Palavras e mais palavras eram encontradas, tendo sido escritas com caneta na parede. Divergente, era isso que aquele android era. Um ser diferente, diferentes de todos os outros da sua espécie.
"Medo"
"Dor"
"Angústia"
"Pavor"
Poderia uma máquina sentir todos aqueles sentimentos humanos? Como isso aconteceu? Sim, tudo aconteceu com aquele primeiro caso, mas e depois? Começou a se espalhar como um vírus.
Esses eram os pensamentos que alimentavam a mente de Jade. Não conseguia entender mesmo tendo ficado de cara algumas vezes com aqueles androids. Sentia um grande sentimento de frustração por não conseguir entender aquilo, algo que, na teoria, era para ser tão simples.
Ajoelhada de frente para o box imundo daquele banheiro, segurava, em suas mãos enluvadas, uma pequena estátua de madeira enquanto lia e relia repetidamente aquelas mesmas palavras escritas de maneira compulsiva:
- Detetive Collins? - A voz de Ryan a fez se afastar de seus pensamentos - Eu sei o que aconteceu aqui.
- Certo - ainda um pouco atordoada se pôs de pé, demorando alguns segundos a mais para sair do cômodo.
- Ei! Seu android tava colocando aquele sangue nojento da evidência na boca! - Blake dizia para a mais nova com uma expressão de nojo - Você disse que ficaria de olho nele!
- Hã?
- Tenente. Detetive.
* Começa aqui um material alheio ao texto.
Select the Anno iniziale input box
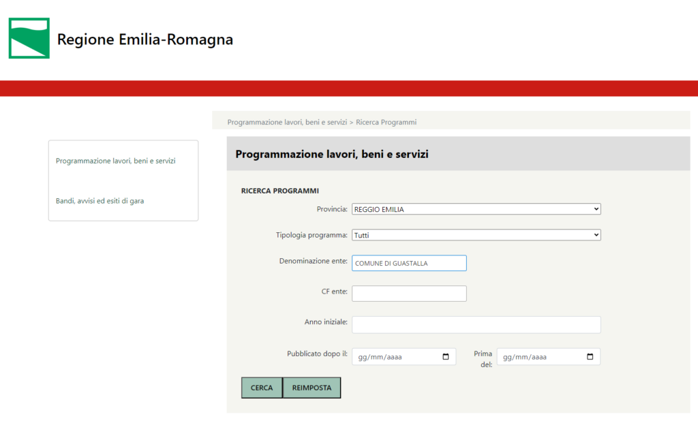 point(476,325)
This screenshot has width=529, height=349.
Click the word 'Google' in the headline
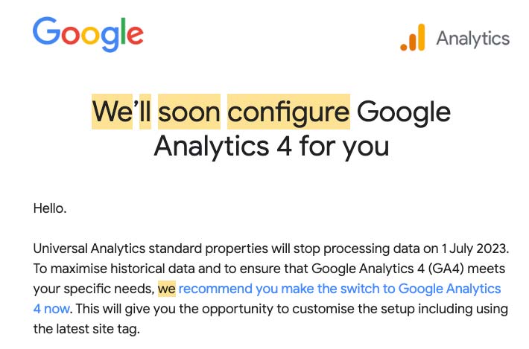(404, 112)
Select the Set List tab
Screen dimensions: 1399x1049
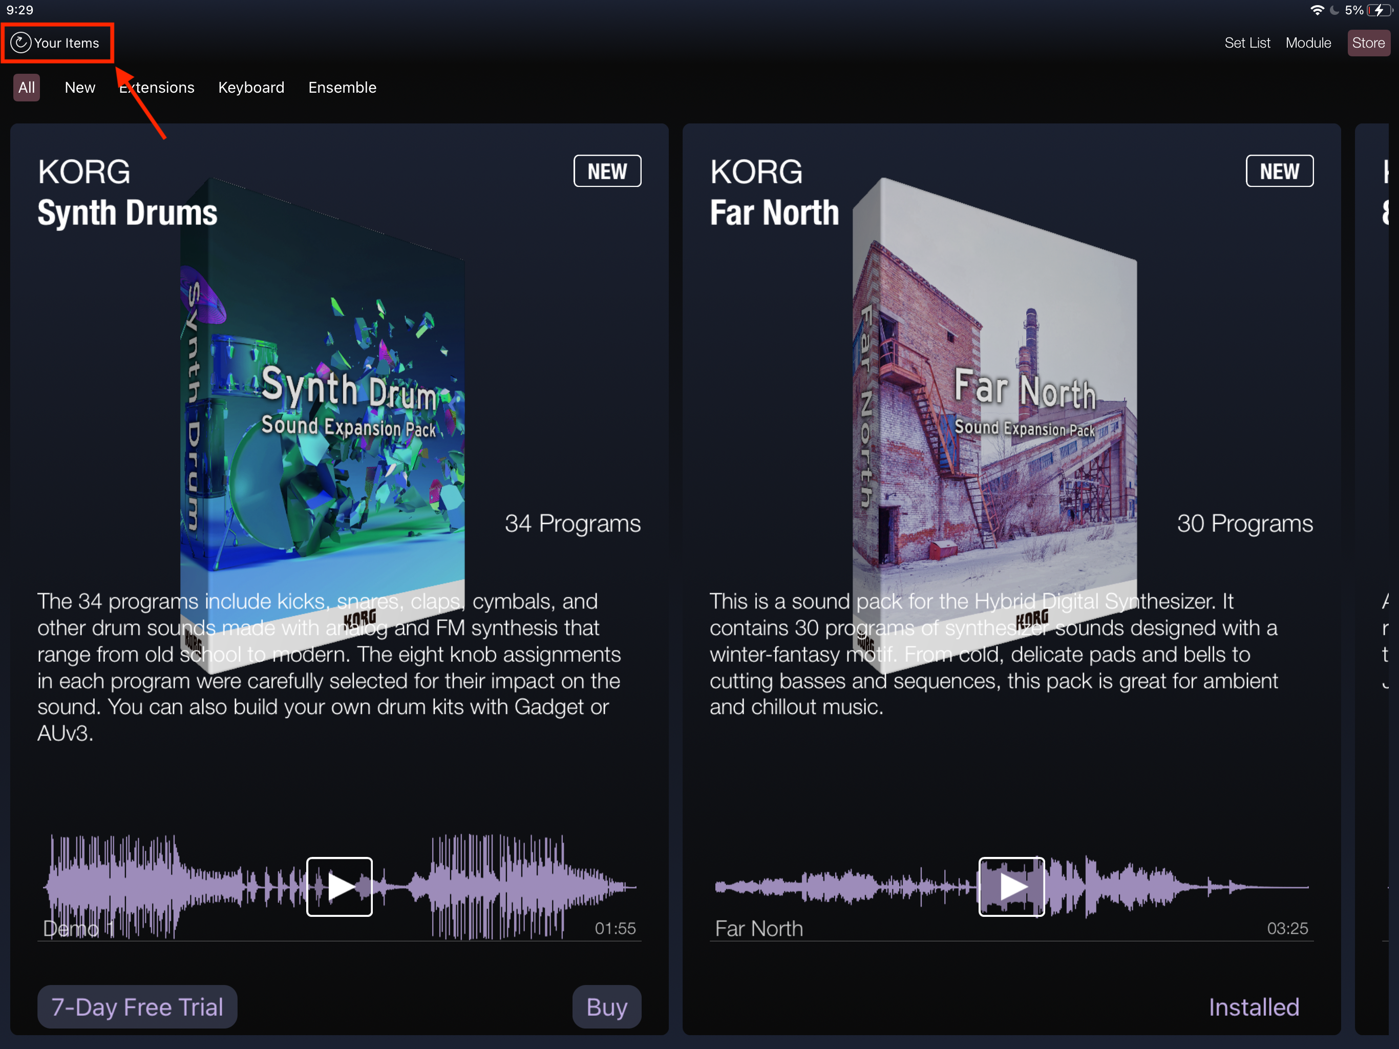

O android ainda está aqui dentro - Ryan interrompeu os dois - Não há nenhum sinal de fuga após ele ter atacado o dono em uma tentativa de se arrepender, ou seja, está escondido.
- E onde ele tá agora, cabeça de metal? - Questionou o grisalho cruzando os braços.
- Quando o android foi atingido por Jones com o taco foi danificado e perdeu Tírio.
- Tírio?
- Vocês chamam de "sangue azul". É o fluído que alimenta nossos biocomponentes. Ele evapora após algumas horas e fica invisível a olho nu.
- Mas aposto que consegue ver, né? - Indagou Adam.
- Correto.
Adam e Jade se encararam antes de seguirem os passou de Ryan, que em determinado momento parou de caminhar e olhou para cima, encarando a porta do sótão que estava fechada.
Com ajuda de uma cadeira conseguiu subir para investigar, enquanto a dupla permaneceu lá embaixo:
- Ryan! Tá tudo bem aí em cima?! - Chamou o tenente já que fazia algum tempo que não tinham notícias.
- Ele está aqui, tenente!
- p**a merda... Will! James! Venham aqui agora mesmo!
O Blake se apressou para buscar ajuda. Aquele seria o momento em que, talvez, todas aquelas perguntas seriam finalmente respondidas. Bom, era isso o que Jade imaginava.